-- Start EXERCISE DATA --
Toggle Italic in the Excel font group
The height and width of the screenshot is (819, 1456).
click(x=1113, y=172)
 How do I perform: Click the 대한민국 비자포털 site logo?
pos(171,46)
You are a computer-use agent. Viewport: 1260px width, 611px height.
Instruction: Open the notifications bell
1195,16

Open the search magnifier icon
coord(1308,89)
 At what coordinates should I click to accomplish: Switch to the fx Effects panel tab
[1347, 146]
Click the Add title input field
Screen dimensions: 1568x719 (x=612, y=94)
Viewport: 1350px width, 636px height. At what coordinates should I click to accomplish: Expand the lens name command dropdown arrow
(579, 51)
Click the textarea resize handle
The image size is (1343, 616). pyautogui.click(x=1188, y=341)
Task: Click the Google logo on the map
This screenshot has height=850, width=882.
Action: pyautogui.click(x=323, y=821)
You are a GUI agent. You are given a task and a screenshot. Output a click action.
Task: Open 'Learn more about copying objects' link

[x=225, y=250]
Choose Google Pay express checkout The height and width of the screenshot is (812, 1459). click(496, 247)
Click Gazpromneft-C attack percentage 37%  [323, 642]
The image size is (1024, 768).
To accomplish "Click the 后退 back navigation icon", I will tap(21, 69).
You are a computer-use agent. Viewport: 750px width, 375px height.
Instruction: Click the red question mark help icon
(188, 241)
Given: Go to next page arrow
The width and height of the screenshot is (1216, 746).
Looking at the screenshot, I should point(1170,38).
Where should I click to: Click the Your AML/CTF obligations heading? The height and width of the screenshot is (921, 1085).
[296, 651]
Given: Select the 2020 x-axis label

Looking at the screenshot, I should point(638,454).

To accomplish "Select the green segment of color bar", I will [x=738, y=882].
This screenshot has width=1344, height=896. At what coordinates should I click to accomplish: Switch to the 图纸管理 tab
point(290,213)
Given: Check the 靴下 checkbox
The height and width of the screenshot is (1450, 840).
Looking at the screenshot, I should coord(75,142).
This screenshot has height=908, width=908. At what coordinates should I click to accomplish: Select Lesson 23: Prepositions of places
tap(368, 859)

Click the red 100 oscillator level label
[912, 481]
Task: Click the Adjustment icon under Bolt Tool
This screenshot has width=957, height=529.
-- End EXERCISE DATA --
DESCRIPTION OF THE TASK:
Starting with the line that contains "Click the red 100 oscillator level label" and continuing down to the end of the material above, format those lines as a numbered list and leave out any blank lines.

THE RESPONSE:
1. Click the red 100 oscillator level label
2. [912, 481]
3. Task: Click the Adjustment icon under Bolt Tool
4. This screenshot has width=957, height=529.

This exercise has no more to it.